• What the exercise asks: Output the records, starting with the line that contains "Επιπλόραμα (334, 1845)" and going on through the line that contains "Vol. 9 No. 1 (2018) (239, 242)", as a Markdown table with the columns Row and Record line. Number each row and omit blank lines.

• Records provided:
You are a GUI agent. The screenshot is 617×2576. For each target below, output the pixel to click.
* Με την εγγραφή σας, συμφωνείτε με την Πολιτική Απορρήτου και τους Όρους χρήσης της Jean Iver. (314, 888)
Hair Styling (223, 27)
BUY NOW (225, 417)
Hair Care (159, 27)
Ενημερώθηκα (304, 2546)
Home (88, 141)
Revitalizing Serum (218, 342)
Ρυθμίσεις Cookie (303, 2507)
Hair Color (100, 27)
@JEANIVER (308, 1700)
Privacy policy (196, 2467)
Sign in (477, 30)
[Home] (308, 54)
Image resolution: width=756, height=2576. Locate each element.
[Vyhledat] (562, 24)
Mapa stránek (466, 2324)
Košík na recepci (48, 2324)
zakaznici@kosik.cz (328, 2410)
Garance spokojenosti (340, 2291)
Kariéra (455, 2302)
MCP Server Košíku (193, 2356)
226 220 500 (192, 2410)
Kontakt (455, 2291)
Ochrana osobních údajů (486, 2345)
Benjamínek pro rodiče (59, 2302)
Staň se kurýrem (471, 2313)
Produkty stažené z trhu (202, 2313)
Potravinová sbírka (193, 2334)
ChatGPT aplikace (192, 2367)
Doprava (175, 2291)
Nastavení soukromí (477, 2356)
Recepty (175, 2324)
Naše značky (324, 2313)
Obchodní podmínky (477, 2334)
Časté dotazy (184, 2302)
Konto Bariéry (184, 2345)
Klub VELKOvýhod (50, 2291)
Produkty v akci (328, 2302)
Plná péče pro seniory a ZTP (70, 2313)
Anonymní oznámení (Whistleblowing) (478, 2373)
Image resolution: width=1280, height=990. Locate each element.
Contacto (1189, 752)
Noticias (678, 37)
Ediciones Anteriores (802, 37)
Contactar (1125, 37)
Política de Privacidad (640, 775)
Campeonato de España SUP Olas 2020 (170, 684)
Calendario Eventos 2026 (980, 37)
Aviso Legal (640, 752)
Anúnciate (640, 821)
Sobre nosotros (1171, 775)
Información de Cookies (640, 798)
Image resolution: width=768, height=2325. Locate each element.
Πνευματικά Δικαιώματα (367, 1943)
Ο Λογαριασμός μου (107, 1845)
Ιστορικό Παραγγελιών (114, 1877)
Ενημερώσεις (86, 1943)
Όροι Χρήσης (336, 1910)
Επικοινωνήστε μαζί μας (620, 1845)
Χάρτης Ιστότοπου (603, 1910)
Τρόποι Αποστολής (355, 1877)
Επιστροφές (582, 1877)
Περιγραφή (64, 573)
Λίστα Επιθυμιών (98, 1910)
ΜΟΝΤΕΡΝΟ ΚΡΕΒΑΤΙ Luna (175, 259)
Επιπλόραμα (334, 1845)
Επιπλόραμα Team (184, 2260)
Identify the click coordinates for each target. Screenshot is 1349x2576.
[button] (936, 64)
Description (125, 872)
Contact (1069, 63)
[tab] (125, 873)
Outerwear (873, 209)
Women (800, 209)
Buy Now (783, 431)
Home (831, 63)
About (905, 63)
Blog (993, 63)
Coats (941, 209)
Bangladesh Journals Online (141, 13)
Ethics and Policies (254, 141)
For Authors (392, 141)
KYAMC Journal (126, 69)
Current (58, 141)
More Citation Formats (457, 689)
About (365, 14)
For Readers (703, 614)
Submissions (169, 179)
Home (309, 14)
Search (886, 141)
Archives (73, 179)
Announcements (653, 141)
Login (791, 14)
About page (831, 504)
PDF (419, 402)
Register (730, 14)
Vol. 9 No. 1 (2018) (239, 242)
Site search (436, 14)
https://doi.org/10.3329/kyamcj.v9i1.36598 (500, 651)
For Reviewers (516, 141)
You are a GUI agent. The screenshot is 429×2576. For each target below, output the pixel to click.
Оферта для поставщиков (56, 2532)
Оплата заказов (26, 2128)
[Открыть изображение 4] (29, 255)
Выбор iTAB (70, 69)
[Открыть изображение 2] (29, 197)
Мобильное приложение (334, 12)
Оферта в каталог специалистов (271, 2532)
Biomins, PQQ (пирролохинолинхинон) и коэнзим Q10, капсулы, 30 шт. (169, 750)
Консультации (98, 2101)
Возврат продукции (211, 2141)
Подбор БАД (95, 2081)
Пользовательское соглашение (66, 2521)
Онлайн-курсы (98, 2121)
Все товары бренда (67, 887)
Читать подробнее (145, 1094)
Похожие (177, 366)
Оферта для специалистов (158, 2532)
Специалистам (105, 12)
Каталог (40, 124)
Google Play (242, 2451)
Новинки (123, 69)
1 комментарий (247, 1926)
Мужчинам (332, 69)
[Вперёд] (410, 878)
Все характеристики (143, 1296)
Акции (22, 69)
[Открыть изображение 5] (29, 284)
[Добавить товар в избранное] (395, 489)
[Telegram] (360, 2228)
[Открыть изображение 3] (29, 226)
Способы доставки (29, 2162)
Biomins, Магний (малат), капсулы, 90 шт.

• Result of this exercise:
| Row | Record line |
|---|---|
| 1 | Επιπλόραμα (334, 1845) |
| 2 | Επιπλόραμα Team (184, 2260) |
| 3 | Identify the click coordinates for each target. Screenshot is 1349x2576. |
| 4 | [button] (936, 64) |
| 5 | Description (125, 872) |
| 6 | Contact (1069, 63) |
| 7 | [tab] (125, 873) |
| 8 | Outerwear (873, 209) |
| 9 | Women (800, 209) |
| 10 | Buy Now (783, 431) |
| 11 | Home (831, 63) |
| 12 | About (905, 63) |
| 13 | Blog (993, 63) |
| 14 | Coats (941, 209) |
| 15 | Bangladesh Journals Online (141, 13) |
| 16 | Ethics and Policies (254, 141) |
| 17 | For Authors (392, 141) |
| 18 | KYAMC Journal (126, 69) |
| 19 | Current (58, 141) |
| 20 | More Citation Formats (457, 689) |
| 21 | About (365, 14) |
| 22 | For Readers (703, 614) |
| 23 | Submissions (169, 179) |
| 24 | Home (309, 14) |
| 25 | Search (886, 141) |
| 26 | Archives (73, 179) |
| 27 | Announcements (653, 141) |
| 28 | Login (791, 14) |
| 29 | About page (831, 504) |
| 30 | PDF (419, 402) |
| 31 | Register (730, 14) |
| 32 | Vol. 9 No. 1 (2018) (239, 242) |